Recording with two audio channels can also provide additional
fidelity through two separate factors that together are known as
binaural summation. The first factor is primarily statistical. The
threshold for perceptibility is enhanced by more than 140% when a
signal is captured by two independent sensors. In the case of
hearing, the probability of perceiving a stimulus (Pb) is equal to
the probability of perceiving the stimulus with the left ear (Pl)
plus the probability of perceiving the stimulus with the right ear
(Pr) minus the product of the probabilities of perceiving it with
both ears (Pl.times.Pr), assuming that Pr and Pl are independent.
This function can be expressed as Pb=Pr+Pl-(Pr.times.Pl). For
example, if the probability of perceiving a stimulus with each ear
is 0.6, then Pb=0.6+0.6-(0.6.times.0.6)=0.84, which is 40% greater
than the probability for one ear alone.
The second factor is primarily neural. When two similar signals are
received by the brain, the effect is additive. With noise, the
difference between the two signals is random. Similar "bits" of
information are added, but dissimilar bits are subtracted. This
results in a partial suppression of the noise. The overall net
result is an enhancement of the primary signal and a suppression of
noise--enhanced perception of audio with two microphones/ear over
one microphone/ear.
In another aspect of the invention, a binaural two-way headset
allows both recording and playback of binaural audio. For each ear,
the headset contains both a speaker that fits proximate to the ear,
(e.g., using earbuds-style housings), and a microphone located
roughly at the same location as the speaker but facing in the
opposite direction. This arrangement is both spatially compact and
produces good binaural audio since each earphone and earmic are a
complementary pair. The earmic records the sound entering the ear
(which is affected by the head related transfer function and other
effects), and the earphone replays the same sound emanating from
the same location.
Binaural recording can be used in combination with other smart pen
features. For example, in one embodiment the smart pen device
records audio using two or more microphones and captures
handwriting gestures as a user writes on a writing surface. In this
manner, the smart pen device can capture, for example, a
presentation as a user takes notes related to the audio captured
from the speaker. The smart pen computing system can optionally
process the audio to enhance the recording. For example, the smart
pen may apply beam steering techniques to adjust the relative gain
between different sources of audio originating from different
directions.
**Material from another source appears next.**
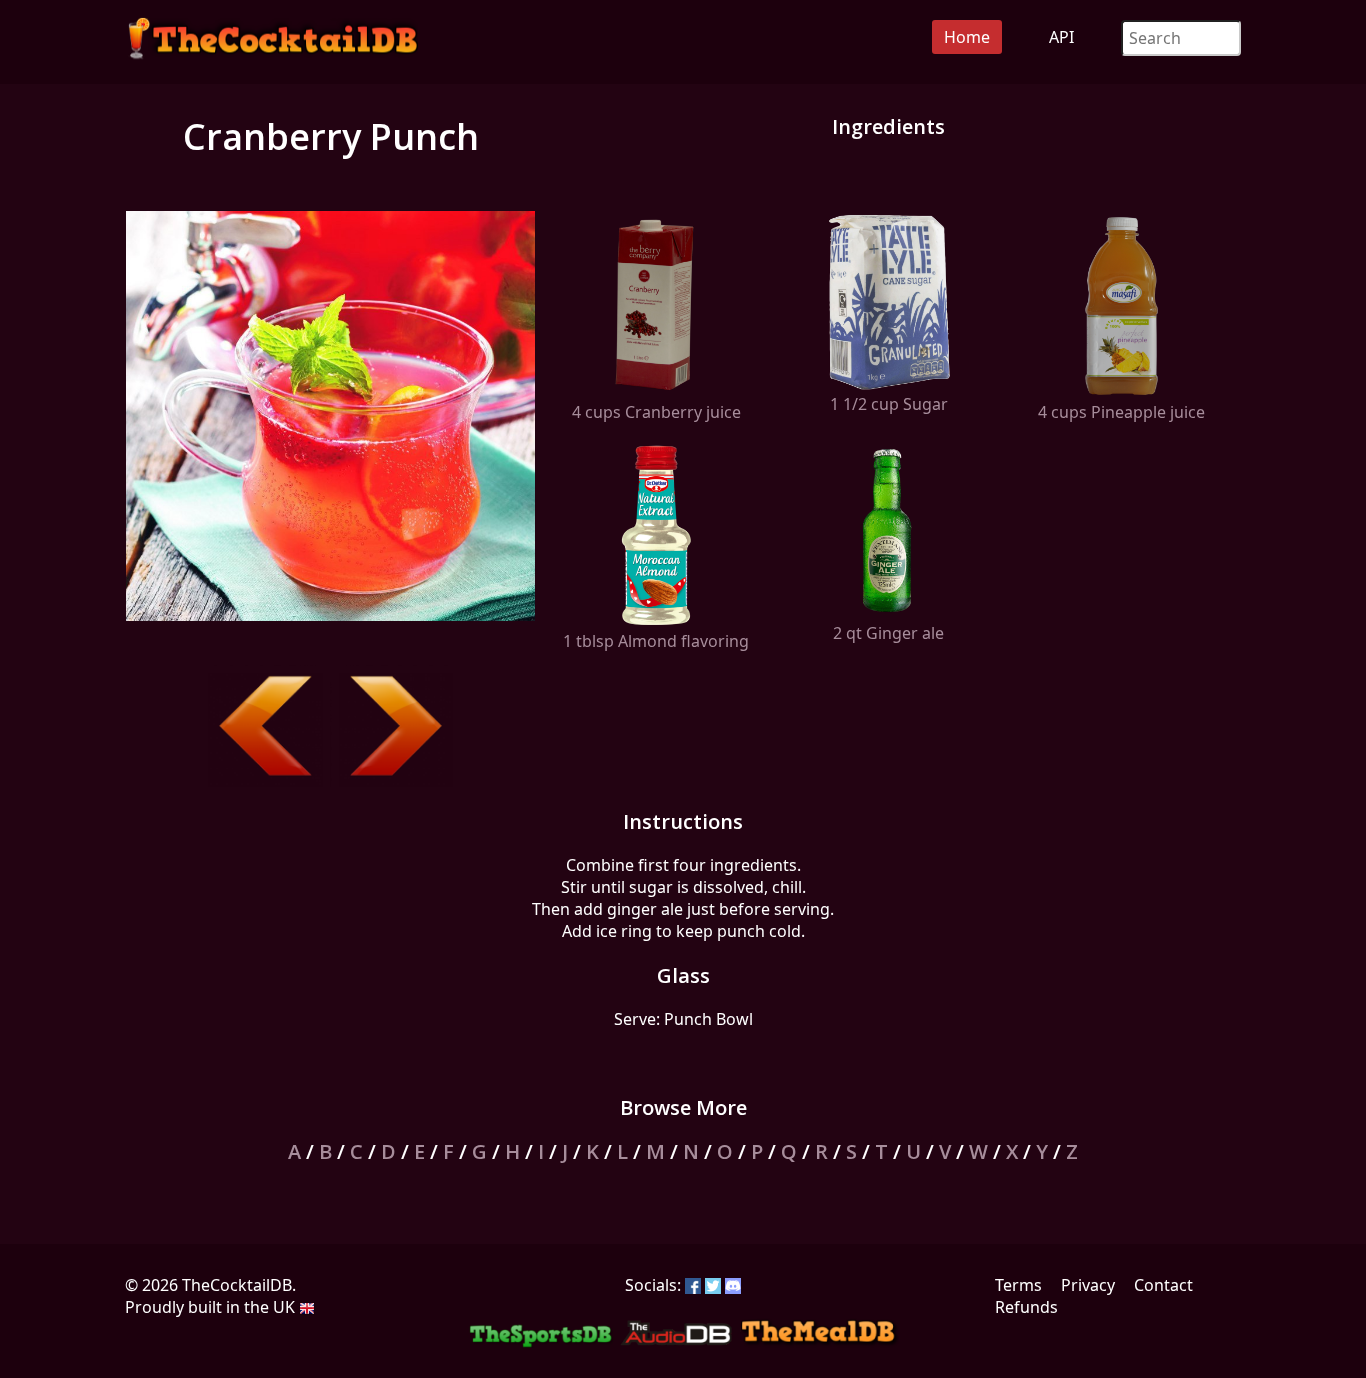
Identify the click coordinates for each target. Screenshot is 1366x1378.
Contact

In one embodiment, the relative gain is adjusted in
real-time and outputted to the left and right speakers to allow a
user to focus on audio from a particular audio source. The smart
pen computing system then synchronizes the captured audio and
gestures in time. Thus, a user can later replay a captured
presentation or other recorded audio events and retrieve notes
synchronized with the captured audio. Various embodiments,
alternatives and other features of the foregoing are described in
more detail below.
Embodiments of a Binaural Headset
FIGS. 3-6 illustrate examples of binaural headsets according to the
invention. These examples are designed to plug into the audio jack
on the smart pen described above with respect to FIG. 2. FIG. 3A
illustrates is an "earbud"-style headset adapted to be placed
substantially within a user's ears. The headset includes left and
right audio devices 302, each including an integrated microphone
and speaker. A microphone (earmic) is built into one side of the
housing, and a speaker is built into the opposite side of the
earbud housing. When worn, the speakers 304 are located
substantially within the user's ears while the microphones 306 face
away from the ears. FIG. 3B illustrates an example embodiment of
the audio device 302 having a speaker 304 on one side of the
device. FIG. 3C shows the device from the opposite side where a
microphone 306 is located.
Note that the design of FIG. 3A-C is particularly good for binaural
recording. Usually, the goal in binaural microphone placement is to
intercept sound waves after they have been affected by the head,
torso, and outer ears. These combine to what is commonly referred
to as the "Head Related Transfer Function" (HRTF). This is done by
putting each microphone as close as possible to the entrance of the
ear canal. It is desirable to then play back the recorded sounds at
the same position at the entrance of the ear canal. Note that
playing back sounds recorded with in-ear mics over headphones that
cover the entire ear is less than optimal since the outer ear
affects the sound waves twice: once during recording and then again
during playback. Therefore, the design of FIG. 3 is nearly ideal
with respect to binaural fidelity. Ideally, the microphone and
speaker would be in the exact same spot just outside of the ear
canal. But because this is physically difficult, a good solution is
to put the speaker at the entrance of the ear canal pointing into
the canal and the microphone just outside of the ear canal pointing
out to the world, as in FIG. 3. In a further improvement, a single
mechanism is capable of both recording and playing back audio
(e.g., a flexible membrane that can be used both as a microphone to
convert audio to electrical and driven as a speaker to convert
electrical to audio), and that mechanism is located right at the
entrance of the ear canal (or at any location inside the ear).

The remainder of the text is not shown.